Saturday, March 5, 2011

Don't Worry, Be Happy

This is a bit wonkish, so hang with me.  The first graph is the US unemployment rate according to polling conducted by the federal government.  The second graph is the unemployment rate according to a Gallup poll.  The two organizations use different sampling techniques, so the results are never exactly the same.  However, the differences are usually small and the trends (moving up or down) are usually the same.

For the past several months the differences have been growing and the trends in opposite directions.  The government would have you believe that unemployment is declining and is now at 8.9%.  Gallup would have you believe that unemployment is rising and is now at 10.3, as high as it was a year ago.

Who's right?  Neither.   In the 1970's the government stopped counting so-called 'discouraged workers' -- those who couldn't find a job and have stopped looking -- and neither of the unemployment numbers above include the discouraged workers.
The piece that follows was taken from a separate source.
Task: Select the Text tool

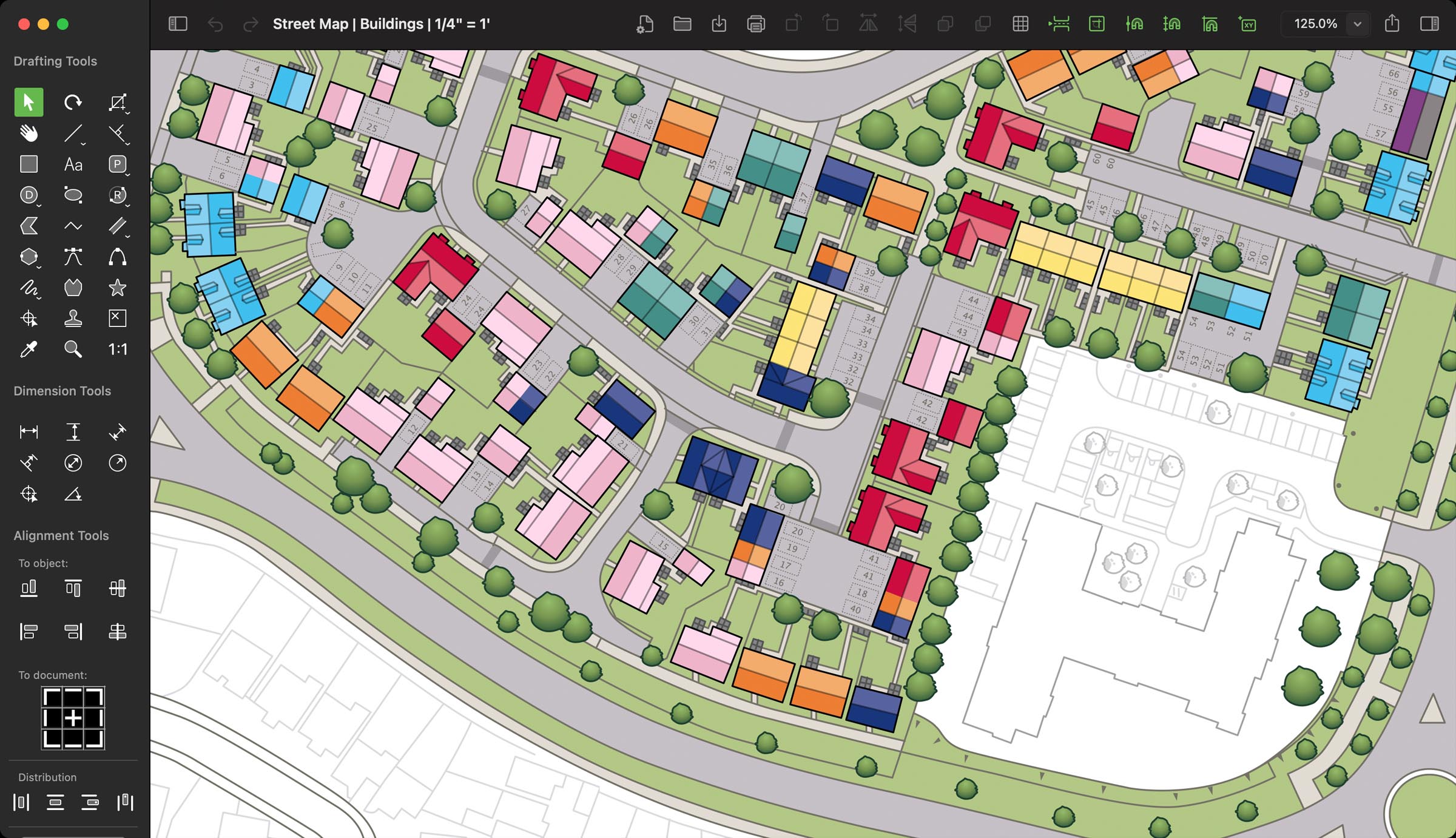Action: [x=73, y=164]
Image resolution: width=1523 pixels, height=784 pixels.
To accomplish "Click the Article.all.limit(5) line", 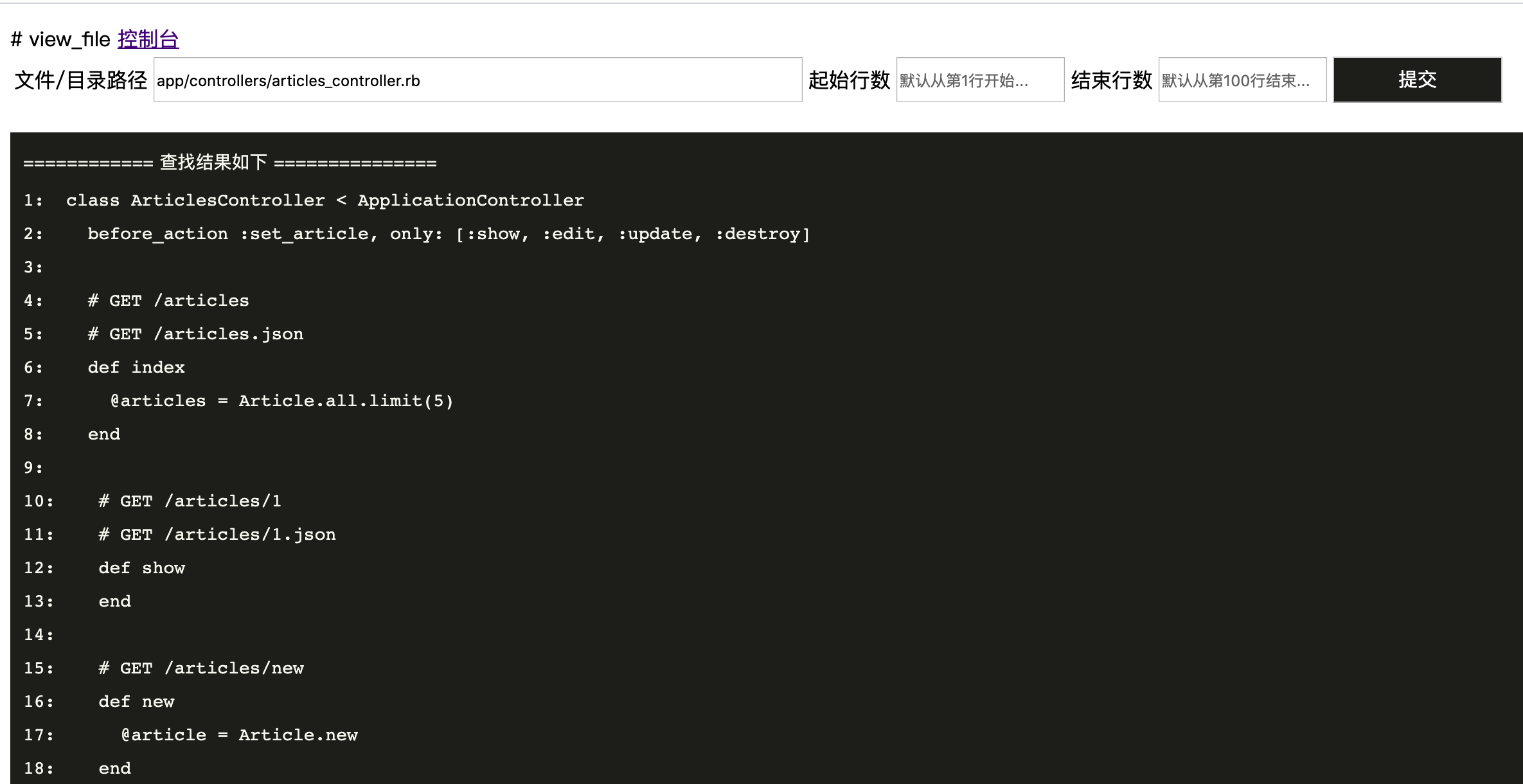I will 281,401.

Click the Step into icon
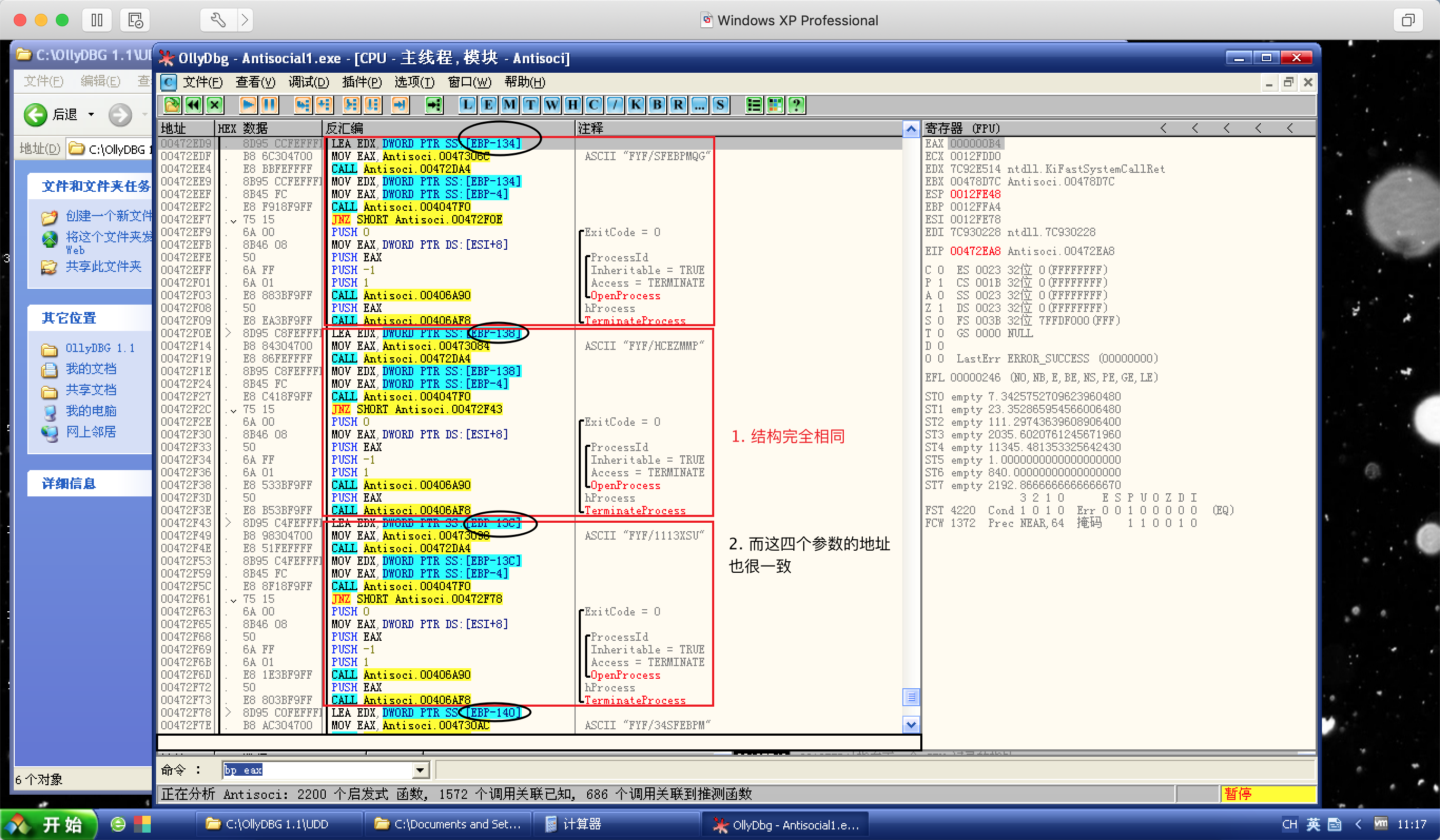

When we add in the discouraged workers and those people working part-time who would rather be working full-time, we get a better sense of the magnitude of our economic crisis.  The feds put that combined number (U6, as the Bureau of Labor Statistics calls it) at 15.5%, while Gallup puts that number at 19.9%

When 1 in 5 people are unemployed or underemployed, that's pretty much the definition of a depression, isn't it?